Nomaua perdita
- Conservation status: Not Threatened (NZ TCS)

Scientific classification
- Kingdom: Animalia
- Phylum: Arthropoda
- Subphylum: Chelicerata
- Class: Arachnida
- Order: Araneae
- Infraorder: Araneomorphae
- Family: Physoglenidae
- Genus: Nomaua
- Species: N. perdita
- Binomial name: Nomaua perdita Forster, 1990
- Synonyms: Wairua reinga Nomaua crinifrons

= Nomaua perdita =

- Authority: Forster, 1990
- Conservation status: NT
- Synonyms: Wairua reinga, Nomaua crinifrons

Species of spider

Nomaua perdita is a species of Physoglenidae spider endemic to New Zealand.

==Taxonomy==
This species was described in 1990 as Wairua reinga by Ray Forster from female specimens.

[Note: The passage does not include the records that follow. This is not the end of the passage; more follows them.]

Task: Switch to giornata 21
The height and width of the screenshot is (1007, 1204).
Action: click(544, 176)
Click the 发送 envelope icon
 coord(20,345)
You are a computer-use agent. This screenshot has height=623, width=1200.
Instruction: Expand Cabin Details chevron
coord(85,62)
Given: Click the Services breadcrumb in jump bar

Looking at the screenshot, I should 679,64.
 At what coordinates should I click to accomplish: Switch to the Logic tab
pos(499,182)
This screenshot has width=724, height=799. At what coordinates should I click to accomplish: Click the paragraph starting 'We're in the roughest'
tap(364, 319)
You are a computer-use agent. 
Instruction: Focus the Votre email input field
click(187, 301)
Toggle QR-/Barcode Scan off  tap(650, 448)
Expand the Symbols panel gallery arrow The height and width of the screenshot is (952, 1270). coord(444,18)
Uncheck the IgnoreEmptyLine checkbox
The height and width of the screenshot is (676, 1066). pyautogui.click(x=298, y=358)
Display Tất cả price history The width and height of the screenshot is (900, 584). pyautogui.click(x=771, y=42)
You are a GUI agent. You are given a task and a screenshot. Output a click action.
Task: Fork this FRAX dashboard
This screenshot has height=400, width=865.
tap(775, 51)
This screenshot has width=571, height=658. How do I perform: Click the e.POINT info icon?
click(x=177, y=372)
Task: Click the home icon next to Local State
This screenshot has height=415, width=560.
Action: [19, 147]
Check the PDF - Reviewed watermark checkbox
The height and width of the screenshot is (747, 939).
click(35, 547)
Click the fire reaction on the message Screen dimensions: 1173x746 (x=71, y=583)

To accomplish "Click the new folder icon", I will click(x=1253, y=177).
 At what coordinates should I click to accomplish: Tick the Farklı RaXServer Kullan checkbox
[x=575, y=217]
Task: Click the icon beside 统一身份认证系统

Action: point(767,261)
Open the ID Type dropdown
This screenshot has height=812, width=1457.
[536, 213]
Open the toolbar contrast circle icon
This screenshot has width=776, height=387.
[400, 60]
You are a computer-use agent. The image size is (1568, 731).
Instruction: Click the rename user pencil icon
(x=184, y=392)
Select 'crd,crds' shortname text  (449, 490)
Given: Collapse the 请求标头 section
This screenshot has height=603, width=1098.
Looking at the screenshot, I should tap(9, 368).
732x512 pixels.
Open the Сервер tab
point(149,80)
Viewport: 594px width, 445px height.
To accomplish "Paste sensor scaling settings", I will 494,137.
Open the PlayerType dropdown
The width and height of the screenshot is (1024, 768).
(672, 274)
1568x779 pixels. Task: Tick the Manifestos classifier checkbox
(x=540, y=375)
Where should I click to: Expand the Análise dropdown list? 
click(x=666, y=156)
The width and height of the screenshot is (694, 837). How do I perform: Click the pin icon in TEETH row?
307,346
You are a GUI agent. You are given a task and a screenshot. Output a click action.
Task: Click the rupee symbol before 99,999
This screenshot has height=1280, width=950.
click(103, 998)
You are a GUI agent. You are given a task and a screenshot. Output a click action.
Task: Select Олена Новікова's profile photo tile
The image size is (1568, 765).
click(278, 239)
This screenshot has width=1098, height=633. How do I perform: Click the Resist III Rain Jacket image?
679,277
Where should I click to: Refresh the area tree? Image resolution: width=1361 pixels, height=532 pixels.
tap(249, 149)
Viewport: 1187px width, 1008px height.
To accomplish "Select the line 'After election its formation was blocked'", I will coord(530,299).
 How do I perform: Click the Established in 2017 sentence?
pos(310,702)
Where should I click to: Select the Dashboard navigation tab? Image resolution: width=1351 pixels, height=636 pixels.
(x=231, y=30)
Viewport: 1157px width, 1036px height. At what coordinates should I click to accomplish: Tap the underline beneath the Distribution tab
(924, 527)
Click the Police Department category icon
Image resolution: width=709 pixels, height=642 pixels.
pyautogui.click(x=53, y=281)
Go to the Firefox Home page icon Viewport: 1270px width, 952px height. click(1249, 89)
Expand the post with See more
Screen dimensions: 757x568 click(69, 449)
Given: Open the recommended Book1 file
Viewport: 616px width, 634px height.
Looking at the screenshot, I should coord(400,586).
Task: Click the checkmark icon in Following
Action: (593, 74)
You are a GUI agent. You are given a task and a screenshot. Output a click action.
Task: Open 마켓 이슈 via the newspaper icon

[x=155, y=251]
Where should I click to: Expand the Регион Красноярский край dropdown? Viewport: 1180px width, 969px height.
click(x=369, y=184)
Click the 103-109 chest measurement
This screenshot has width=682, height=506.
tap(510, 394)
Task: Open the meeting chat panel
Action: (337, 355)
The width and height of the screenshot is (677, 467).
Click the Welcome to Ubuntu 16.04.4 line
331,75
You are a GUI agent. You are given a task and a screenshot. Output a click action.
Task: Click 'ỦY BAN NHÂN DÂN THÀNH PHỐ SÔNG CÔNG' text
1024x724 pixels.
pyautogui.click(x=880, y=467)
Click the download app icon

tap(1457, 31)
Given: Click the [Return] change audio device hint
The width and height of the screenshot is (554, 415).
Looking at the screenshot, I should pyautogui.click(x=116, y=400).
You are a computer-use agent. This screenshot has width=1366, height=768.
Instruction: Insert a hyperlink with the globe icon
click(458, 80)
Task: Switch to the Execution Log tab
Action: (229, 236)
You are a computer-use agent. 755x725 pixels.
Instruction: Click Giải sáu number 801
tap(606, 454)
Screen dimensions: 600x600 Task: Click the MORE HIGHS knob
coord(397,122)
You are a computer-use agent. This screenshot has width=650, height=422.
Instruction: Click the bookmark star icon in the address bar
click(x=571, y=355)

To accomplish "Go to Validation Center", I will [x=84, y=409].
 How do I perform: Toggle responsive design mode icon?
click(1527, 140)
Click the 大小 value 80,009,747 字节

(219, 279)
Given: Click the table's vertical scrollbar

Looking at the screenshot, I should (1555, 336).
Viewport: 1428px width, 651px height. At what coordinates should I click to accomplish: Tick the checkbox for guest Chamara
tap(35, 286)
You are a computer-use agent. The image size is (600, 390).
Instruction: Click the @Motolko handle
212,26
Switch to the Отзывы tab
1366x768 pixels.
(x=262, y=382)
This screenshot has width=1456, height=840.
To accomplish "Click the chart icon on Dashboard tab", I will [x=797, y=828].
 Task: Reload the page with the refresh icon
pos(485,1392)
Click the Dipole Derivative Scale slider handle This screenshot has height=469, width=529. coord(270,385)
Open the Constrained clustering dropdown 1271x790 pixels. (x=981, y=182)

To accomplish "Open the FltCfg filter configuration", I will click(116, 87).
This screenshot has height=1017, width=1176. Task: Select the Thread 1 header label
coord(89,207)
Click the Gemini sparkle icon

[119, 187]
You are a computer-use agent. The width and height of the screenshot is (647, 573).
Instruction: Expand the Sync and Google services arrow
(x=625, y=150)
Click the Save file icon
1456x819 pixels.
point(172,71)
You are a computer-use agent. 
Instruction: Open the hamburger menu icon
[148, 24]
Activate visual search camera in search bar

It was most recently revised in 2009, in which the male was described. The holotype is stored in Otago Museum.

==Description==
The male is recorded at 3.31mm in length, whereas the female is 3.15mm.

==Distribution==
This species is only known from the North Island of New Zealand.

==Conservation status==
Under the New Zealand Threat Classification System, this species is listed as "Not Threatened".